Better than any argument is to rise at dawn and pick dew-wet berries in a cup. ~Wendell Berry

Tuesday, June 22, 2010

The wee small hours

It is three o’clock in the morning. I hate being awake in the middle of the night. These deep hours don’t always feel to me to quite belong to God. It feels as if the darkness is allowed to encroach upon one a little more than usual.

It didn’t always used to be this way. When I was younger I remember waking up and feeling cozy. I had a sense of who I was, what I was about, that all was as it should be or would at least work out. I would thank God for my bed, dig a little deeper into the covers and fall back to sleep.

Now when I wake up I screw up my eyes and try really hard not to think. My thoughts feel like a cloud of fear hovering just above my head. For a few seconds I think, “Just go back to sleep, everything is all right- you are safe, your family is safe.” But if I do not the battle begins with images of horrible things that have happened or are currently happening. School children attacked with meat cleavers in China, terrorist attacks, serial murder cases, kidnappings, sexual exploitations of young children, earthquakes, animal cruelty.

Then the “what ifs” make their attack. What if my children are kidnapped? What if my son has to go to war? What if my daughter’s heart is broken beyond repair? How can I protect them when I feel so weak? What if I get sick? What if I die? What if Eric dies? What if my children die?

If I allow the “what ifs” to take over, like I did tonight, I might as well get up. Only the routine of everyday things like dishes in the sink, the dog going outside and the hum of home electronics can make these demons retreat.

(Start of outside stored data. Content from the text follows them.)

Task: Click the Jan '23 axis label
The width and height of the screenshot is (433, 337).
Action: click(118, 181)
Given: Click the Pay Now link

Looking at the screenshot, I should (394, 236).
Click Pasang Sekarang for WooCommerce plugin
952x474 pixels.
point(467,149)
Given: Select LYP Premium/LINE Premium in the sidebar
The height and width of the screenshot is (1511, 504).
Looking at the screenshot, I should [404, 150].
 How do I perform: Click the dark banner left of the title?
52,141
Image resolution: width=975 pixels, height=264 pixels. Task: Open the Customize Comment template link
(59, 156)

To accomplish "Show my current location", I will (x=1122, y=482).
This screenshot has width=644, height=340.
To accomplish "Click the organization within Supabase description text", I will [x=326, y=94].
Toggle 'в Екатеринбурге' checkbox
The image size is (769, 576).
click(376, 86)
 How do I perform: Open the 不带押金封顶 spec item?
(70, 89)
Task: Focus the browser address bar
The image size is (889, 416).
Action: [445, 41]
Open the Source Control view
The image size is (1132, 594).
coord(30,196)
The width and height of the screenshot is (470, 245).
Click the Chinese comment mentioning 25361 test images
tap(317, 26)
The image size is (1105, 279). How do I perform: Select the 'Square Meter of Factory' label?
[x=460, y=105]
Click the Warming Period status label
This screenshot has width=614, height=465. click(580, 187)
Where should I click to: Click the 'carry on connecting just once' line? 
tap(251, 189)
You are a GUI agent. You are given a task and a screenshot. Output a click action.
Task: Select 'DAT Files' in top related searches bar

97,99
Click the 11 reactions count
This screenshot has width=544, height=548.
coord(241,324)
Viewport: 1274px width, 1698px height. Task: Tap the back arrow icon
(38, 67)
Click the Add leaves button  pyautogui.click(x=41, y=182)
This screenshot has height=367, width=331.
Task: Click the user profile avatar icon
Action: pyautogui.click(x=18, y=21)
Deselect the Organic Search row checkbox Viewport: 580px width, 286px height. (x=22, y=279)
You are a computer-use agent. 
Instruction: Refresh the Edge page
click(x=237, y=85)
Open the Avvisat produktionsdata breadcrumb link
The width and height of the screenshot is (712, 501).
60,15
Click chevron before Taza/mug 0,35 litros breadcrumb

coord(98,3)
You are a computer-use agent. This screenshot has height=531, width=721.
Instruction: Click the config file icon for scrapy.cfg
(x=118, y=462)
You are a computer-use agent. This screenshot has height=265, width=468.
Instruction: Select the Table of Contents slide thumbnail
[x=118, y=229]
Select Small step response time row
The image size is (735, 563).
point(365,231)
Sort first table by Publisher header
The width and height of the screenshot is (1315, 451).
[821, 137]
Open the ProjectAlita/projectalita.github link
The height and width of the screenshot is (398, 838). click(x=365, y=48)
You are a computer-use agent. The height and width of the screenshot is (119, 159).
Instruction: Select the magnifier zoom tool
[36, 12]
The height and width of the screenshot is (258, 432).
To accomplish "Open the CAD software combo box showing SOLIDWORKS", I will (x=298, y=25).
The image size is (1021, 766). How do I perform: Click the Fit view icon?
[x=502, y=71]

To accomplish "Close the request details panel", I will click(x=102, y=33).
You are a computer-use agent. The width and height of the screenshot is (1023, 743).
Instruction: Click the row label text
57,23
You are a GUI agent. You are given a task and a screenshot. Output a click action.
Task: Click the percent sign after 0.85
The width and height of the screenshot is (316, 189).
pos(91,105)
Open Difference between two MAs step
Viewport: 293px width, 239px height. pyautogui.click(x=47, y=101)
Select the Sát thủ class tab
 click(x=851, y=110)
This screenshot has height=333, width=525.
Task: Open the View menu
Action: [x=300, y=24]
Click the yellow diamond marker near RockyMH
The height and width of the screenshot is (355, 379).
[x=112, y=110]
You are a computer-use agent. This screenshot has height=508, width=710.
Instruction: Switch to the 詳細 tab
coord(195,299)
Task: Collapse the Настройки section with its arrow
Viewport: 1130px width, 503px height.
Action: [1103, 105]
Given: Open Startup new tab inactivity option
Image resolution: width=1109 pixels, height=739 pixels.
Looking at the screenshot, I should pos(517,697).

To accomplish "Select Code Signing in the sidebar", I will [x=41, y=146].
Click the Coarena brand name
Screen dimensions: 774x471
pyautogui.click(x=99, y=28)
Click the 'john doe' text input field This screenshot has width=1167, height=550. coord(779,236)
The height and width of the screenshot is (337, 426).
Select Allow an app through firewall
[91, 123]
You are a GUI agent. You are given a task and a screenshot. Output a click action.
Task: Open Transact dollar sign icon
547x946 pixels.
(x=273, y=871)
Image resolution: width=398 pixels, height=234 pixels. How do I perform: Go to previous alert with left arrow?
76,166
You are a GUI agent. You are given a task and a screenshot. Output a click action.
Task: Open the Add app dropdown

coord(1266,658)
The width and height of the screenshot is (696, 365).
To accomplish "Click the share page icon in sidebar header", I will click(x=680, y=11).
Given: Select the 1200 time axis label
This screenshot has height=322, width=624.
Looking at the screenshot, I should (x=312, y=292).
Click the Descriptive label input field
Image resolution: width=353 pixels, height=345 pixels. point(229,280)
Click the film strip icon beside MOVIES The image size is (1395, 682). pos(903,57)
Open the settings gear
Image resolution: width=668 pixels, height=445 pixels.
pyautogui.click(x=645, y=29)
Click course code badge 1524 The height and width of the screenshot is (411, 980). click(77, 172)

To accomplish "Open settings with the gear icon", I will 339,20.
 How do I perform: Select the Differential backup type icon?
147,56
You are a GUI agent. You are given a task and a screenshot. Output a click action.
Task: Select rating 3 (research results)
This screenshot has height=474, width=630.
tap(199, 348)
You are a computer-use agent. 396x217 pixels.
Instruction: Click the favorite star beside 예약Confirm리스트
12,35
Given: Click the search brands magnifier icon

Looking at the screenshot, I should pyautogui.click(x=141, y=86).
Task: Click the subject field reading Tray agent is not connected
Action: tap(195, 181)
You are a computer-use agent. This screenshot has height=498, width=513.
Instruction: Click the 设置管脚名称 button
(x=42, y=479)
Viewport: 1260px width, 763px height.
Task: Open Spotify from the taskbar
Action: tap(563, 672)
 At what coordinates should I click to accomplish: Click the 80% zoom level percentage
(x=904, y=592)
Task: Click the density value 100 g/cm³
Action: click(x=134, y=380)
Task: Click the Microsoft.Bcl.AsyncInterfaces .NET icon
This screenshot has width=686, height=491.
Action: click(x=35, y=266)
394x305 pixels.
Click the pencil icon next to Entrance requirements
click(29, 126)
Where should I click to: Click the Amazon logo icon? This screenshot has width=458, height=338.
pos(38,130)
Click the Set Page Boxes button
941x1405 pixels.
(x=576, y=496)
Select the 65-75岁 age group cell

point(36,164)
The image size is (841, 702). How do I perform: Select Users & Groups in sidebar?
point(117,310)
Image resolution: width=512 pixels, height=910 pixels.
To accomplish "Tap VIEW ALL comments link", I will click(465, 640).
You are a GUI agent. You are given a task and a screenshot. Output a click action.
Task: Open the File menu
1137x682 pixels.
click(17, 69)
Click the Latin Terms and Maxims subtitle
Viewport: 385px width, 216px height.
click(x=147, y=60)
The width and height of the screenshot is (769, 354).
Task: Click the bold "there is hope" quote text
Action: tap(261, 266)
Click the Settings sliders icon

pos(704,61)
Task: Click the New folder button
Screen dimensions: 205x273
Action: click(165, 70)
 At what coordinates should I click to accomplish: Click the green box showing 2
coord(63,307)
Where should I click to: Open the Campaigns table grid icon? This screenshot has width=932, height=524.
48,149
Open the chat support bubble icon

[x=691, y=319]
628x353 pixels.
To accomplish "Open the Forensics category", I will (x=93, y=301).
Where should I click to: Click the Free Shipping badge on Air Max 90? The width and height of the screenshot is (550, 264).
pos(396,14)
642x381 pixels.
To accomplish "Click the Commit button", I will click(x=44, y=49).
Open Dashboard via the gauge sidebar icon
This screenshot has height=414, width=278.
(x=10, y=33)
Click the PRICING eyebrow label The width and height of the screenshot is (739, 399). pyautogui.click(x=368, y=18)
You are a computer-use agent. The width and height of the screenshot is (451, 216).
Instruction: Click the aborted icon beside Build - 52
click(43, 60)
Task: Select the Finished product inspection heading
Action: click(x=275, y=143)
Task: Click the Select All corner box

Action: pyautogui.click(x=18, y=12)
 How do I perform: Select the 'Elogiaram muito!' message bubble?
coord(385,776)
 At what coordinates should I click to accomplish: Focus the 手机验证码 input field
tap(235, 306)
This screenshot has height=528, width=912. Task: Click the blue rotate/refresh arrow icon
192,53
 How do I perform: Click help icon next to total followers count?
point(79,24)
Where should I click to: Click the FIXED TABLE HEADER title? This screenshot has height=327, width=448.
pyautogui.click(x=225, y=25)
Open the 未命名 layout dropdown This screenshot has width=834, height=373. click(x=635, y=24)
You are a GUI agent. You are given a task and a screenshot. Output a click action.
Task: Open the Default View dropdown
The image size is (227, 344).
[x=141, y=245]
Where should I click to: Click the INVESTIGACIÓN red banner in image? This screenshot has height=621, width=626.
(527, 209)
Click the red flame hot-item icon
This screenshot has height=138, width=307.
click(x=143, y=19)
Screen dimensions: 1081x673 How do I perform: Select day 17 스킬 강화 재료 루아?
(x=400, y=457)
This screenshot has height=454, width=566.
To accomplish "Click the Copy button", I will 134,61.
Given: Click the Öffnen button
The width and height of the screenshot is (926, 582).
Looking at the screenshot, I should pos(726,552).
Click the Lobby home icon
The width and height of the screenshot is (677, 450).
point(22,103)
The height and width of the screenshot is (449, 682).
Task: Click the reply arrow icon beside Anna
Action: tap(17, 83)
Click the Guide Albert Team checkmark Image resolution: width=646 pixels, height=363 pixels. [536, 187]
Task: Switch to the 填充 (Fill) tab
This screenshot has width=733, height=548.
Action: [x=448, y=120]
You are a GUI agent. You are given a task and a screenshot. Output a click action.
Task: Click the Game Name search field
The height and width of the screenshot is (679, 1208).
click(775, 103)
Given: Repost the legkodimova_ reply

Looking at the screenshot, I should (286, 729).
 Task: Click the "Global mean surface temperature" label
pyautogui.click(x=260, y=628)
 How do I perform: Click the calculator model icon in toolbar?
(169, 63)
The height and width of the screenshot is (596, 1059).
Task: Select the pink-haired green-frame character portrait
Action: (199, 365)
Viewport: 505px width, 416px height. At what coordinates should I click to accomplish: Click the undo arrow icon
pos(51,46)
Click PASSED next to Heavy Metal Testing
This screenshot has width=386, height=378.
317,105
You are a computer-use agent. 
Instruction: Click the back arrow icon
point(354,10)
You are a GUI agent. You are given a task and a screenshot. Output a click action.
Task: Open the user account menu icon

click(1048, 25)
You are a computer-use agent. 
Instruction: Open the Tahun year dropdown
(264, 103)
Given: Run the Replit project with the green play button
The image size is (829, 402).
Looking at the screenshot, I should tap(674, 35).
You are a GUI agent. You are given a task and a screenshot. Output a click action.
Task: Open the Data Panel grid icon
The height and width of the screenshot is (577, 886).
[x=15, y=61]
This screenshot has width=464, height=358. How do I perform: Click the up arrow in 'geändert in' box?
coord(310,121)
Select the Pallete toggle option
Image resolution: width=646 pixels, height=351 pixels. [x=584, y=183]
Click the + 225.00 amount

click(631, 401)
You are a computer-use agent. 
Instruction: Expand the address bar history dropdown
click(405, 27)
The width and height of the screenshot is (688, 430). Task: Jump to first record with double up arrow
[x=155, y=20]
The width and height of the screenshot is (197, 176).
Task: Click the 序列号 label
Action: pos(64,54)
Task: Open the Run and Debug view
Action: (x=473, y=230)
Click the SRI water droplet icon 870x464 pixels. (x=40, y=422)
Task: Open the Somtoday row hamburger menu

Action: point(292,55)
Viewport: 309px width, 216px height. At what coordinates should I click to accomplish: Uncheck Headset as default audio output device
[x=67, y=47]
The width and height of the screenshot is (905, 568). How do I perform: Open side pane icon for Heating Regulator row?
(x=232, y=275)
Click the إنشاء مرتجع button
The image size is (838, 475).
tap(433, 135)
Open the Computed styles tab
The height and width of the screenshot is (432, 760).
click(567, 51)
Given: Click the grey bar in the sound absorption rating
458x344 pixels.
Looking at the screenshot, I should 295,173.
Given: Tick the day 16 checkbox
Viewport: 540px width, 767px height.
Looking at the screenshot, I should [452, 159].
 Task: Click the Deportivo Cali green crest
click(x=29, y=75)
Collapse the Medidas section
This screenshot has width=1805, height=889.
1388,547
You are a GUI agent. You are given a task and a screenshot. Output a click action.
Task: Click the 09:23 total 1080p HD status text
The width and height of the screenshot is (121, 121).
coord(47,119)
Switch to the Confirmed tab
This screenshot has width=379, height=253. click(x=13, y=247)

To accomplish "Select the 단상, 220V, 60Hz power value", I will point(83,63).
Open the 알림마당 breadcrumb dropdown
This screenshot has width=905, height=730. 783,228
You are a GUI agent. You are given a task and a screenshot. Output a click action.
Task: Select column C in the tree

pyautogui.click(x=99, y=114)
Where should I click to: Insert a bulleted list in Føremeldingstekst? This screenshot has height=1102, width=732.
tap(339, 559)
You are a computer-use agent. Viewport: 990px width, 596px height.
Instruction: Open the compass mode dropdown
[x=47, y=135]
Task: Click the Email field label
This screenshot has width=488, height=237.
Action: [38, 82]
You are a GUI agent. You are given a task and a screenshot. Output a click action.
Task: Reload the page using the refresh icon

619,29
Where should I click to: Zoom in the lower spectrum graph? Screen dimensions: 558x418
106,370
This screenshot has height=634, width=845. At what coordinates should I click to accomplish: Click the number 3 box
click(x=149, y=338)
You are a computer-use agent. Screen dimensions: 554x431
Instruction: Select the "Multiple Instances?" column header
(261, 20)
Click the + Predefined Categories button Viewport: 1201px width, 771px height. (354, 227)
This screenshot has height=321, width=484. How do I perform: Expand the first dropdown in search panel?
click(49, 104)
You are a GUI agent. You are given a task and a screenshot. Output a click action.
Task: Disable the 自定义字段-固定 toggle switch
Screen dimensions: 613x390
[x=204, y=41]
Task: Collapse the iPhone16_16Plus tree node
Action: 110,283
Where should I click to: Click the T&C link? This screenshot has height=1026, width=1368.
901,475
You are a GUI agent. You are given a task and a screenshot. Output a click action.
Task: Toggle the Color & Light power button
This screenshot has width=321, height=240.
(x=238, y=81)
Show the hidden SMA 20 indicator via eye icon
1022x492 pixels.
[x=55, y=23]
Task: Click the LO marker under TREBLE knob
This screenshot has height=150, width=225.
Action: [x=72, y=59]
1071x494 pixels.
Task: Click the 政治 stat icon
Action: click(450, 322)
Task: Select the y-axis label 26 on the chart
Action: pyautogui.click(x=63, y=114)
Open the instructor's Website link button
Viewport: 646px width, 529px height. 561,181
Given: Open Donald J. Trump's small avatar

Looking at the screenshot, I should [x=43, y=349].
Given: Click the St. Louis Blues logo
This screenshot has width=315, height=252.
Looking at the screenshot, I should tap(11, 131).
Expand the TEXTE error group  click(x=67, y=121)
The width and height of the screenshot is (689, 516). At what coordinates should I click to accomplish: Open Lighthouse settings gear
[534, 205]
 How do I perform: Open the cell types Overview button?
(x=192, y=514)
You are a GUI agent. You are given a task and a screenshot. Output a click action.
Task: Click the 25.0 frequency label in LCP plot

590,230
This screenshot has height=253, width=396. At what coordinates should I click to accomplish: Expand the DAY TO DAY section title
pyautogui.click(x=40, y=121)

When I was younger I was fearless. I lived in dangerous neighborhoods, offered rides to strangers. I walked the streets at night- and slept well. Was I truly brave, or merely stupid? One does after all; feel invincible in one’s 20s.

It seems to me that maybe real bravery is knowing exactly what truly awful things the world is capable of throwing at you and going forth anyway. Choosing to believe that you are not alone, no matter how alone you feel.

I know that God is in the middle of all this somewhere. I don’t doubt that. But I truly don’t know where. At 3 AM I can’t feel Him, and praying doesn’t stop the bombardment of fear that pummels me into a pathetic mess. I have been looking for Him in the middle of the night for a long time. And I wonder how real my faith is if I can believe during the day and be so lost at night.

Something that wearies me about Christianity is all the “someday” stuff. Jesus will come back someday. All will be made right. Someday.

I don’t know. I guess I am not brave. I want life to be safe, to feel safe. Now. I want my children to have magical childhoods. I want anything that threatens them to be cast into hell. Now. I want assurance that all is well. Right now.

Is that so wrong? Maybe I just need more sleep.